Over the course of the lecture, Fusco (as Dr. Zira) describes the symbolic communication present in human predation, in which alpha males invent crises to rationalize accumulation and mask resources at the expense of other humans. She outlines the difference between predation and aggression, and lists the psychological acts of predation that humans inflict on one another, including passive aggression, tactical deception, verbal abuse, malicious compliance, incivility, blacklisting, and alienation. She concludes by saying that the strict social hierarchies that human predation engenders inhibit the possibility for altruism, which is necessary for species survival.
In sum, the performance was a keenly insightful lecture on the violence of economic inequity delivered by a fictional chimpanzee who is also an esteemed animal psychologist.
The fact that the audience was receptive to the conceit was apparent from the moment that Donna Haraway, the prominent scholar who explores the intersection of science, technology, and feminism, introduced Dr. Zira via the two video screens on either side of the lectern. Social scientists do not usually receive the type of ovation that greets rock stars. Throughout the performance, Fusco so wholly embodied the character that one frequently forgot that, at its core, it was a performance and not an academic lecture.

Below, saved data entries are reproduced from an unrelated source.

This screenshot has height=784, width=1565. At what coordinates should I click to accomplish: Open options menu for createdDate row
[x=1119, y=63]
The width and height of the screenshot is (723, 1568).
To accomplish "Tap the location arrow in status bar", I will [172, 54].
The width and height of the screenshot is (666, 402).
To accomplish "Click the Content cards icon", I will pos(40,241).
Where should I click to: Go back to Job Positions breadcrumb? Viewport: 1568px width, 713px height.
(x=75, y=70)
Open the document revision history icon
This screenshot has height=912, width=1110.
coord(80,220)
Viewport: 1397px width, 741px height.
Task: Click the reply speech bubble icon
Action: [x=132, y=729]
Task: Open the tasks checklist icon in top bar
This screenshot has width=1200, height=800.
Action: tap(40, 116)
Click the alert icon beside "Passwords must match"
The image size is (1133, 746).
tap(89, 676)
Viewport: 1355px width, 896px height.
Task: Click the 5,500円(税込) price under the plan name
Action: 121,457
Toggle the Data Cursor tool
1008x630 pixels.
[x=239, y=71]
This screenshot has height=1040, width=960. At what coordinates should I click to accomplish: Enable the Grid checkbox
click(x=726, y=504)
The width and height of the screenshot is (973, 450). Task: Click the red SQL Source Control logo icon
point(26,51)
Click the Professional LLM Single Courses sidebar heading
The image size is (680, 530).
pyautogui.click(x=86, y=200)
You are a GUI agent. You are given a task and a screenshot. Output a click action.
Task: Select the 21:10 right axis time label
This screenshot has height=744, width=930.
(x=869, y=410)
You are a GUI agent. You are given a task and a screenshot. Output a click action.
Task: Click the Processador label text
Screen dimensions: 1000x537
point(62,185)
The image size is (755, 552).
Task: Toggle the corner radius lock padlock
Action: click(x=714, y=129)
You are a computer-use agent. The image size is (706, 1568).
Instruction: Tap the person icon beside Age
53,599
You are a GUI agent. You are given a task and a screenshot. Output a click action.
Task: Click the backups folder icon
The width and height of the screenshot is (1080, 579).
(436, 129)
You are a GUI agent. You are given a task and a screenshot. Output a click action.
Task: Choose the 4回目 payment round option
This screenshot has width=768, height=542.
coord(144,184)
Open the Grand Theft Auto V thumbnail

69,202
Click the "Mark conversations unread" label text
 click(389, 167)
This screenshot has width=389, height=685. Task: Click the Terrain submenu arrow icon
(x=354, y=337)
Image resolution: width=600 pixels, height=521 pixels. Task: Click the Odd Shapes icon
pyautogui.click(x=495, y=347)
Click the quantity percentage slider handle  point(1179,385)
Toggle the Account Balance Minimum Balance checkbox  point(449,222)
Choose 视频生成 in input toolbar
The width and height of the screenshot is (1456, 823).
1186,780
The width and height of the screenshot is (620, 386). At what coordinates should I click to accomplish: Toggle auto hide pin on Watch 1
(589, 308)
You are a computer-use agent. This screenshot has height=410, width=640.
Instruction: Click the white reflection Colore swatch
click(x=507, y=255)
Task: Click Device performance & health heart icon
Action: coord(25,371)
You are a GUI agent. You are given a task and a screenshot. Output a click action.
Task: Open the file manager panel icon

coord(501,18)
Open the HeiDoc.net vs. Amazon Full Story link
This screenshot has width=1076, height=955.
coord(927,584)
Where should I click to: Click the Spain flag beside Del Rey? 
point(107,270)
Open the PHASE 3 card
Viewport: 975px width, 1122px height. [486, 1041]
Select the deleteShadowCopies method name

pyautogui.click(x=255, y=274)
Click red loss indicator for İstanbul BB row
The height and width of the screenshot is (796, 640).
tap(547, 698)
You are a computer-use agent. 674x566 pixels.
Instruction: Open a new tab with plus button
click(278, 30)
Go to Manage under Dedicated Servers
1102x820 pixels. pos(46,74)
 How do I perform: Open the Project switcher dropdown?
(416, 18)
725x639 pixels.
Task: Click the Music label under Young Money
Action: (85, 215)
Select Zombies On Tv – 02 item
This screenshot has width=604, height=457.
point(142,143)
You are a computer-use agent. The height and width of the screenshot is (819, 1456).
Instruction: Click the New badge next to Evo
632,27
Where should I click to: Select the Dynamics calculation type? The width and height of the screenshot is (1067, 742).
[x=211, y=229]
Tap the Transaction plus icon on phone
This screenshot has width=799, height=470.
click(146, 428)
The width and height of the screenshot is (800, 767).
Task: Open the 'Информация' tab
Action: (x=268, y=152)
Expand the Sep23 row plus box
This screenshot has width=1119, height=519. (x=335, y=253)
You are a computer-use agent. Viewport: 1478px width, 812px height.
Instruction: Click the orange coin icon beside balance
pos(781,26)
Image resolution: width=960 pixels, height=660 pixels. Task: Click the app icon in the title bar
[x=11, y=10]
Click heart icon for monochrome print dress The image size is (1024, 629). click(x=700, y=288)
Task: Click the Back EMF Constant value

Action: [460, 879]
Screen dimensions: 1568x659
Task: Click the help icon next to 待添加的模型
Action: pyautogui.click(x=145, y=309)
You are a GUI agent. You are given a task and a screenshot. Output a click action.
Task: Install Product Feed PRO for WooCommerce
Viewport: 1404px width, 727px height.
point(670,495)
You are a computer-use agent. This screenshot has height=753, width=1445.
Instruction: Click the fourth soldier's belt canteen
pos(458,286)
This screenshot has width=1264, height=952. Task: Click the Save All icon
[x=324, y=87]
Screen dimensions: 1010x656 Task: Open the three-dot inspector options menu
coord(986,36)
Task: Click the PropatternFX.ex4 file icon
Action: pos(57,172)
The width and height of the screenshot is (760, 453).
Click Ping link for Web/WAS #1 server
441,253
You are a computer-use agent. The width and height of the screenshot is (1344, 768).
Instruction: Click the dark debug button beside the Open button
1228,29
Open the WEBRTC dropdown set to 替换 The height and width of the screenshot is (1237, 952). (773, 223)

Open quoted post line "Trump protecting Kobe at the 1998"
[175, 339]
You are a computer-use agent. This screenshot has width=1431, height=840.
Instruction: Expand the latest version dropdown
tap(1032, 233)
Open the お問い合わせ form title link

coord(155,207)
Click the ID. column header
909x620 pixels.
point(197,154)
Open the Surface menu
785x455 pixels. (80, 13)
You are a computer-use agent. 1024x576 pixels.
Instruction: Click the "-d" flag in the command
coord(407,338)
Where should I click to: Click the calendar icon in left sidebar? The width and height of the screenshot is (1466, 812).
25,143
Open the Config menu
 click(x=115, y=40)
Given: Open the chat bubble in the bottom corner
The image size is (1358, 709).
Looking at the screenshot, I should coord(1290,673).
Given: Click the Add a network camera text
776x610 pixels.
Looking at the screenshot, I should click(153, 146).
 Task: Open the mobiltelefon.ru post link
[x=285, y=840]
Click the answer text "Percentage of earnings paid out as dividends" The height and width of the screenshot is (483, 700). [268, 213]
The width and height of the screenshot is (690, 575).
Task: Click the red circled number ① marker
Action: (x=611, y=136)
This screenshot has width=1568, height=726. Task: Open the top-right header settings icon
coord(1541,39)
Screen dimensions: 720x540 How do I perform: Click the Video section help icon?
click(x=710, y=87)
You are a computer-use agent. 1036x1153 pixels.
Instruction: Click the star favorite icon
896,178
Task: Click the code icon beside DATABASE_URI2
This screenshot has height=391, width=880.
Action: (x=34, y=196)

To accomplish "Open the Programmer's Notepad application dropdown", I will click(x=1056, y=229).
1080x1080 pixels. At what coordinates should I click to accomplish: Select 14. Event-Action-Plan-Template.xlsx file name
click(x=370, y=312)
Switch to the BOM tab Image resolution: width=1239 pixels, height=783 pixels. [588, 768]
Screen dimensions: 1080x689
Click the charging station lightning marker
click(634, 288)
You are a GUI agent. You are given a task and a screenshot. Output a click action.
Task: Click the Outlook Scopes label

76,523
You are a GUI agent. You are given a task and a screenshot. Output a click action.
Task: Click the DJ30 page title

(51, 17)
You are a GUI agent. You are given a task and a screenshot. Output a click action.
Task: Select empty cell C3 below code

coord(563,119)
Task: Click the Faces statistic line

The observations that Dr. Zira made about the devastating scale of human predation and the violence embedded in its symbolic communication struck a deep chord—so much so that during the traditional question-and-answer session that follows such lectures, those who posed questions addressed them to Dr. Zira, and not to Fusco. There was a palpable desire to embrace the wisdom this nonhuman animal might offer—advice for how we might counter the dominance of alpha males, and observations that nonhuman animals are our mirrors as well as our foils. One question in particular stood out: an audience member addressing Dr. Zira asked if there was room for art to play a role in thwarting human predation, a meta question posed with such sincerity that one wondered if he had forgotten that he was, in fact, asking it of a performance artist in an art venue.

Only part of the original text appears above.